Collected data
####################

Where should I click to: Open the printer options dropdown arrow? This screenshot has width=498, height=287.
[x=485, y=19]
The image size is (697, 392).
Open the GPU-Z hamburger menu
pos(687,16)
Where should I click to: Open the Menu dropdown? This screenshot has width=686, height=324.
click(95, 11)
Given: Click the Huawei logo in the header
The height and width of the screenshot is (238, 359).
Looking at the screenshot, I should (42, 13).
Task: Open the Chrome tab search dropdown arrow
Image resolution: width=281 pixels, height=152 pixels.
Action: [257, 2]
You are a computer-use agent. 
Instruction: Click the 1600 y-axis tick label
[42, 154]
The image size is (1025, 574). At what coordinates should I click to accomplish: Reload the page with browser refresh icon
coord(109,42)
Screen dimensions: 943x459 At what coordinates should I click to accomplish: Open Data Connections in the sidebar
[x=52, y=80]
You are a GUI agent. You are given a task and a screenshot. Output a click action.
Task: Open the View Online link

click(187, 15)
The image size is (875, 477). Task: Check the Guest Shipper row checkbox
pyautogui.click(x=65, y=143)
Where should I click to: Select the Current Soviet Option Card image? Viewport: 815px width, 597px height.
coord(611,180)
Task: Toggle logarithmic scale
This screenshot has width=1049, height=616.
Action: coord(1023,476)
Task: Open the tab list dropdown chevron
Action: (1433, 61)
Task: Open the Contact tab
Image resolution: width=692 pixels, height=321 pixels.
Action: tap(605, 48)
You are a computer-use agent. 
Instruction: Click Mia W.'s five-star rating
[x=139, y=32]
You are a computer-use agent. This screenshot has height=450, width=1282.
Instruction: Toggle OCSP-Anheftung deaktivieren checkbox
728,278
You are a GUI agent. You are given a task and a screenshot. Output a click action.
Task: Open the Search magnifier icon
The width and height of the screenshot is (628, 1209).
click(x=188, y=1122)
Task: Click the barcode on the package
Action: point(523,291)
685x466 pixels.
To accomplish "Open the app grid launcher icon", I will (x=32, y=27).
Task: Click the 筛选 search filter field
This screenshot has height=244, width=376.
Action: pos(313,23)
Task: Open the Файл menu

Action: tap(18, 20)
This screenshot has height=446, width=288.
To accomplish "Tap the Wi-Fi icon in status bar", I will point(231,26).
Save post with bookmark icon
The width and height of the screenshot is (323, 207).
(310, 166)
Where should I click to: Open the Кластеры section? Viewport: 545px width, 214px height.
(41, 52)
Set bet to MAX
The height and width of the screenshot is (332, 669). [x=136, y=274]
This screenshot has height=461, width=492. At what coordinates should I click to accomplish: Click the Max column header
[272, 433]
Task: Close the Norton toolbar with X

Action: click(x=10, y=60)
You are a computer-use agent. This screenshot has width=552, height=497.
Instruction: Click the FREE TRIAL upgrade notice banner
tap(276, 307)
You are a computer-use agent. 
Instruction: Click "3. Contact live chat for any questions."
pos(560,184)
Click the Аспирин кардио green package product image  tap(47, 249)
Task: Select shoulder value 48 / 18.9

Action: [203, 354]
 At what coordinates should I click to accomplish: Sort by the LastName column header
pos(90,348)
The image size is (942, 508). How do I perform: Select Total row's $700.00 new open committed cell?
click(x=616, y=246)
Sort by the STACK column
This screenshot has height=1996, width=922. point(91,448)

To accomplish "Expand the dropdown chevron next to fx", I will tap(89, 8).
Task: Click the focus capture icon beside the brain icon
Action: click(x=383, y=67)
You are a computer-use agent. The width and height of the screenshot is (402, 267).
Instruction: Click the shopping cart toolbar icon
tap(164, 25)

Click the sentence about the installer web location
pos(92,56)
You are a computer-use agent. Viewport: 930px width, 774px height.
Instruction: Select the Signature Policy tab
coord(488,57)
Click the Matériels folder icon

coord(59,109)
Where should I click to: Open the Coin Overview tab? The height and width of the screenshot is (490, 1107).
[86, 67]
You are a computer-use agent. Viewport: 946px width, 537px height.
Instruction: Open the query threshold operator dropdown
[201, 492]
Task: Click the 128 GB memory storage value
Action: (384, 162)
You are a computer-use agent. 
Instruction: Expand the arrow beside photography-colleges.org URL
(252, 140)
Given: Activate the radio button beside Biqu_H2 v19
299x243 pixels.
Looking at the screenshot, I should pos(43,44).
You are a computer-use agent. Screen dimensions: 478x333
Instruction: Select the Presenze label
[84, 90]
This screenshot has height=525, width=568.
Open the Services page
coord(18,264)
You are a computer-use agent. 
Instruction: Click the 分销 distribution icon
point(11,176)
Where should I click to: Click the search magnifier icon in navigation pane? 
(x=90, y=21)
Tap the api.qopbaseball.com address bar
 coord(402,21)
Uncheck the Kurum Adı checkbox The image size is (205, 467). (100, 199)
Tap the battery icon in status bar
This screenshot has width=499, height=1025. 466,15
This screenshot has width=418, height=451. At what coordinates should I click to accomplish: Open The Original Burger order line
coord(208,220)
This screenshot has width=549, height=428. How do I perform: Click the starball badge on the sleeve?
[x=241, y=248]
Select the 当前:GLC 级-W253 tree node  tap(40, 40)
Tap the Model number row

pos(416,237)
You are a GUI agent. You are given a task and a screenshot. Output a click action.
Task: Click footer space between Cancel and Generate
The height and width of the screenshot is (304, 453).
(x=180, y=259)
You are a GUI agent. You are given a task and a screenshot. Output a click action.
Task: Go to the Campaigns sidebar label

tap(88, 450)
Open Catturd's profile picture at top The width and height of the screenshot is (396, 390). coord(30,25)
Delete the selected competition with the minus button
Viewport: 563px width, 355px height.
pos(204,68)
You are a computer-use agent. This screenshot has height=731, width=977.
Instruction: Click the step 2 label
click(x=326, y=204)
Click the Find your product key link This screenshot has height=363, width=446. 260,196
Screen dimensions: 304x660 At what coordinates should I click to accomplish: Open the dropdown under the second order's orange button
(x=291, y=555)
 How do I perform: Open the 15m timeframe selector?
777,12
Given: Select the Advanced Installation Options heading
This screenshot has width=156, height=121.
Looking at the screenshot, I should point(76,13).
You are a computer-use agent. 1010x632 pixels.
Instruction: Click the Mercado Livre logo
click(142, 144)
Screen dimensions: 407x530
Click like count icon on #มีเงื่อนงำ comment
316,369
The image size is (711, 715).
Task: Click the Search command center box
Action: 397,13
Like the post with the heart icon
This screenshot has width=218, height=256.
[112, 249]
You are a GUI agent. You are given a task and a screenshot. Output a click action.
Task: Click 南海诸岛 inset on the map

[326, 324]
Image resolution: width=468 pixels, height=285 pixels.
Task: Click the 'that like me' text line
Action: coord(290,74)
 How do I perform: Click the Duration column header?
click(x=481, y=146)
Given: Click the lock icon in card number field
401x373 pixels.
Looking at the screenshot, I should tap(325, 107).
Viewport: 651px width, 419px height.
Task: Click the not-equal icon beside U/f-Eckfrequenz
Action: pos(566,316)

####################

→ **Exercise description**: Print every record exactly, so that each word matches what is written above.

→ **Your response**:
Where should I click to: Open the printer options dropdown arrow? This screenshot has width=498, height=287.
[x=485, y=19]
The image size is (697, 392).
Open the GPU-Z hamburger menu
pos(687,16)
Where should I click to: Open the Menu dropdown? This screenshot has width=686, height=324.
click(95, 11)
Given: Click the Huawei logo in the header
The height and width of the screenshot is (238, 359).
Looking at the screenshot, I should (42, 13).
Task: Open the Chrome tab search dropdown arrow
Image resolution: width=281 pixels, height=152 pixels.
Action: [257, 2]
You are a computer-use agent. 
Instruction: Click the 1600 y-axis tick label
[42, 154]
The image size is (1025, 574). At what coordinates should I click to accomplish: Reload the page with browser refresh icon
coord(109,42)
Screen dimensions: 943x459 At what coordinates should I click to accomplish: Open Data Connections in the sidebar
[x=52, y=80]
You are a GUI agent. You are given a task and a screenshot. Output a click action.
Task: Open the View Online link

click(187, 15)
The image size is (875, 477). Task: Check the Guest Shipper row checkbox
pyautogui.click(x=65, y=143)
Where should I click to: Select the Current Soviet Option Card image? Viewport: 815px width, 597px height.
coord(611,180)
Task: Toggle logarithmic scale
This screenshot has width=1049, height=616.
Action: coord(1023,476)
Task: Open the tab list dropdown chevron
Action: (1433, 61)
Task: Open the Contact tab
Image resolution: width=692 pixels, height=321 pixels.
Action: tap(605, 48)
You are a computer-use agent. 
Instruction: Click Mia W.'s five-star rating
[x=139, y=32]
You are a computer-use agent. This screenshot has height=450, width=1282.
Instruction: Toggle OCSP-Anheftung deaktivieren checkbox
728,278
You are a GUI agent. You are given a task and a screenshot. Output a click action.
Task: Open the Search magnifier icon
The width and height of the screenshot is (628, 1209).
click(x=188, y=1122)
Task: Click the barcode on the package
Action: point(523,291)
685x466 pixels.
To accomplish "Open the app grid launcher icon", I will (x=32, y=27).
Task: Click the 筛选 search filter field
This screenshot has height=244, width=376.
Action: pos(313,23)
Task: Open the Файл menu

Action: tap(18, 20)
This screenshot has height=446, width=288.
To accomplish "Tap the Wi-Fi icon in status bar", I will point(231,26).
Save post with bookmark icon
The width and height of the screenshot is (323, 207).
(310, 166)
Where should I click to: Open the Кластеры section? Viewport: 545px width, 214px height.
(41, 52)
Set bet to MAX
The height and width of the screenshot is (332, 669). [x=136, y=274]
This screenshot has height=461, width=492. At what coordinates should I click to accomplish: Click the Max column header
[272, 433]
Task: Close the Norton toolbar with X

Action: click(x=10, y=60)
You are a computer-use agent. This screenshot has width=552, height=497.
Instruction: Click the FREE TRIAL upgrade notice banner
tap(276, 307)
You are a computer-use agent. 
Instruction: Click "3. Contact live chat for any questions."
pos(560,184)
Click the Аспирин кардио green package product image  tap(47, 249)
Task: Select shoulder value 48 / 18.9

Action: [203, 354]
 At what coordinates should I click to accomplish: Sort by the LastName column header
pos(90,348)
The image size is (942, 508). How do I perform: Select Total row's $700.00 new open committed cell?
click(x=616, y=246)
Sort by the STACK column
This screenshot has height=1996, width=922. point(91,448)

To accomplish "Expand the dropdown chevron next to fx", I will tap(89, 8).
Task: Click the focus capture icon beside the brain icon
Action: click(x=383, y=67)
You are a computer-use agent. The width and height of the screenshot is (402, 267).
Instruction: Click the shopping cart toolbar icon
tap(164, 25)

Click the sentence about the installer web location
pos(92,56)
You are a computer-use agent. Viewport: 930px width, 774px height.
Instruction: Select the Signature Policy tab
coord(488,57)
Click the Matériels folder icon

coord(59,109)
Where should I click to: Open the Coin Overview tab? The height and width of the screenshot is (490, 1107).
[86, 67]
You are a computer-use agent. Viewport: 946px width, 537px height.
Instruction: Open the query threshold operator dropdown
[201, 492]
Task: Click the 128 GB memory storage value
Action: (384, 162)
You are a computer-use agent. 
Instruction: Expand the arrow beside photography-colleges.org URL
(252, 140)
Given: Activate the radio button beside Biqu_H2 v19
299x243 pixels.
Looking at the screenshot, I should pos(43,44).
You are a computer-use agent. Screen dimensions: 478x333
Instruction: Select the Presenze label
[84, 90]
This screenshot has height=525, width=568.
Open the Services page
coord(18,264)
You are a computer-use agent. 
Instruction: Click the 分销 distribution icon
point(11,176)
Where should I click to: Click the search magnifier icon in navigation pane? 
(x=90, y=21)
Tap the api.qopbaseball.com address bar
 coord(402,21)
Uncheck the Kurum Adı checkbox The image size is (205, 467). (100, 199)
Tap the battery icon in status bar
This screenshot has width=499, height=1025. 466,15
This screenshot has width=418, height=451. At what coordinates should I click to accomplish: Open The Original Burger order line
coord(208,220)
This screenshot has width=549, height=428. How do I perform: Click the starball badge on the sleeve?
[x=241, y=248]
Select the 当前:GLC 级-W253 tree node  tap(40, 40)
Tap the Model number row

pos(416,237)
You are a GUI agent. You are given a task and a screenshot. Output a click action.
Task: Click footer space between Cancel and Generate
The height and width of the screenshot is (304, 453).
(x=180, y=259)
You are a GUI agent. You are given a task and a screenshot. Output a click action.
Task: Go to the Campaigns sidebar label

tap(88, 450)
Open Catturd's profile picture at top The width and height of the screenshot is (396, 390). coord(30,25)
Delete the selected competition with the minus button
Viewport: 563px width, 355px height.
pos(204,68)
You are a computer-use agent. This screenshot has height=731, width=977.
Instruction: Click the step 2 label
click(x=326, y=204)
Click the Find your product key link This screenshot has height=363, width=446. 260,196
Screen dimensions: 304x660 At what coordinates should I click to accomplish: Open the dropdown under the second order's orange button
(x=291, y=555)
 How do I perform: Open the 15m timeframe selector?
777,12
Given: Select the Advanced Installation Options heading
This screenshot has width=156, height=121.
Looking at the screenshot, I should point(76,13).
You are a computer-use agent. 1010x632 pixels.
Instruction: Click the Mercado Livre logo
click(142, 144)
Screen dimensions: 407x530
Click like count icon on #มีเงื่อนงำ comment
316,369
The image size is (711, 715).
Task: Click the Search command center box
Action: 397,13
Like the post with the heart icon
This screenshot has width=218, height=256.
[112, 249]
You are a GUI agent. You are given a task and a screenshot. Output a click action.
Task: Click 南海诸岛 inset on the map

[326, 324]
Image resolution: width=468 pixels, height=285 pixels.
Task: Click the 'that like me' text line
Action: coord(290,74)
 How do I perform: Click the Duration column header?
click(x=481, y=146)
Given: Click the lock icon in card number field
401x373 pixels.
Looking at the screenshot, I should tap(325, 107).
Viewport: 651px width, 419px height.
Task: Click the not-equal icon beside U/f-Eckfrequenz
Action: pos(566,316)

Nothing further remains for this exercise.